Je suis passé de l’Almanach du Pèlerin que ma grand-mère recevait, à l’Almanach de Sébastien Faure. Et puis j’ai reçu l’Almanach de Michel Eliard, publié par « Les Éditions de la Libre Pensée ». sous le titre « Entre mémoire et oubli ». C’est en fait un joli petit livre, alors pourquoi l’appelé-je « Almanach » ? Parce que comme dans les almanachs traditionnels on a droit à une double entrée : un exposé chronologique et des rubriques où l’on s’instruit. Et puis ça permet de mettre encore un mot arabe pour emmerder Nunez, Valls , Blanquer et Clavreul. (almanach الْمَنَاخ )
Pour l’entrée chronologique, toute la chaleur, la modestie, la science, l’opiniâtreté militante de ce sociologue , chercheur et écrivain ont bien résonné chez moi qui partage à dix ans d’écart un calendrier et des origines sociales un peu comparable. J’ai connu « l’électrification des écarts » chez mon grand-père en 1953, mais les sols en terre battue étaient déjà à peu près partout remplacés par une chape de ciment lissé, l’événement technologique qui m’a le plus marqué est l’installation de la première machine à laver chez mes parents au début des années 1960 : finis les draps dans la brouette pour aller au lavoir !

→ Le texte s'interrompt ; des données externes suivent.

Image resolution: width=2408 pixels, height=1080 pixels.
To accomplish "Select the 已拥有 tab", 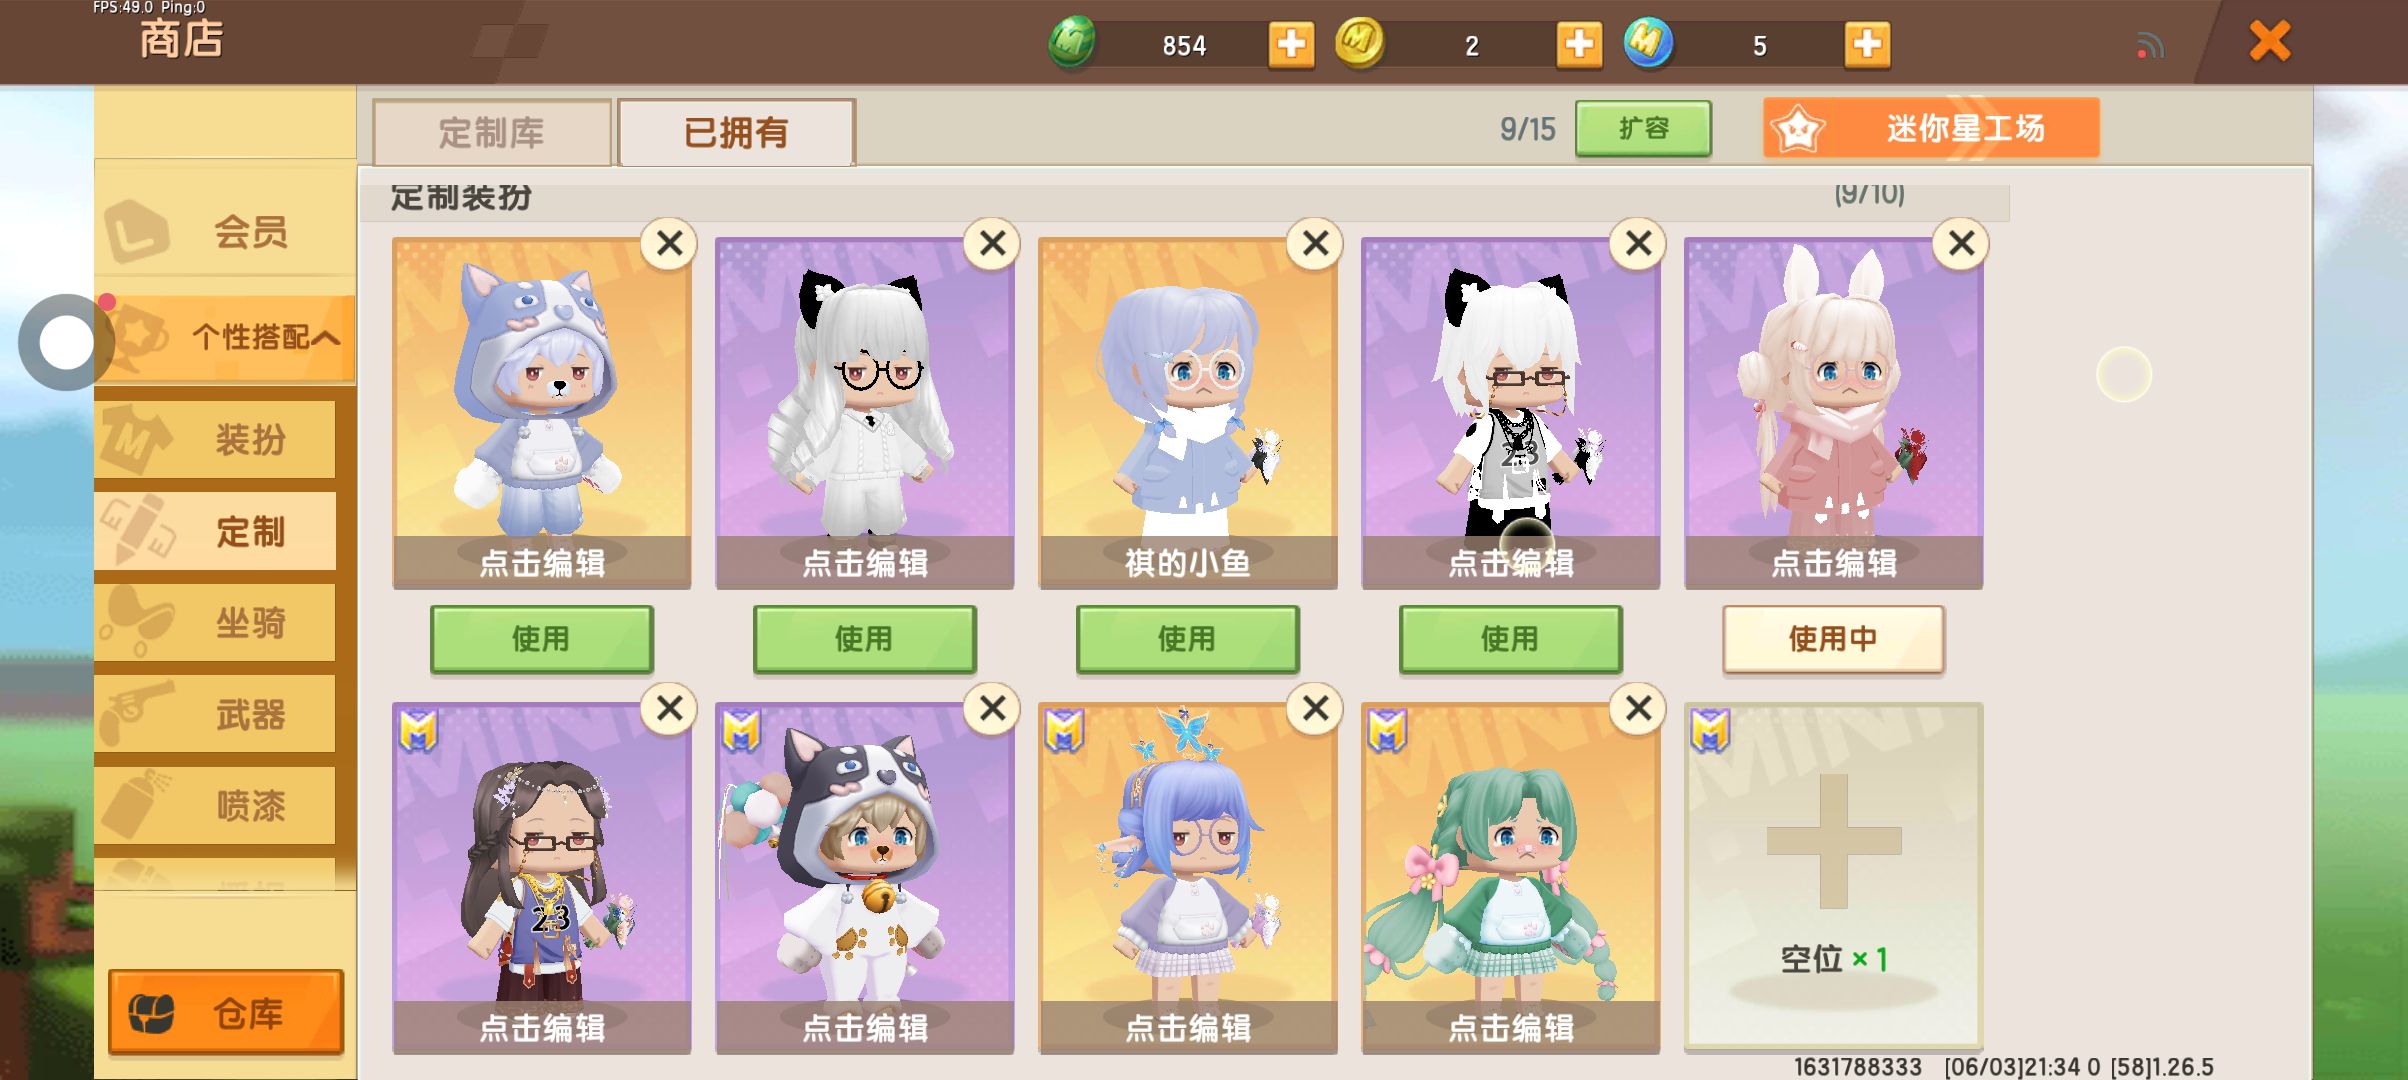I will click(x=736, y=132).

Ensuite, les parcours se ressemblent et divergent, se croisent parfois comme me l’a rappelé la photo avec Claude Chisserey ou l’évocation de la révolution portugaise, puis convergent de nouveau. Je suis, à bien des égards, resté un ton en dessous, mais être le camarade, ami et collaborateur de Michel le sociologue et militant est un honneur.
J’ai découvert dans ce livre deux choses simples que ma conscience n’avait jamais formulées, alors quelles étaient là, tout près :
- la première est la double origine théorique du corporatisme, celle qui conduit de Saint-Simon , à Durkheim, ( puis développée par Léon Bourgeois, ajouterai-je, à la jeune garde radicale) ; et celle directement issue de la doctrine sociale catholique. Les deux courants se côtoieront (pas très loin de Pétain - pendant la Première guerre, dans « Les compagnons de l’Université nouvelle »), se sépareront, se retrouveront au pouvoir dès les premiers gouvernements Pétain de 1940-1942 . Ils se querelleront entre partisans de l’Église et « laïques », mais se réuniront toujours pour combattre l’indépendance de la classe des prolétaires et organiser la destruction des libertés et la répression des résistants. Un des ponts entre les deux origines a peut-être été la philosophie de Carl Schmitt, nazi entre les nazis… et revenu à la mode.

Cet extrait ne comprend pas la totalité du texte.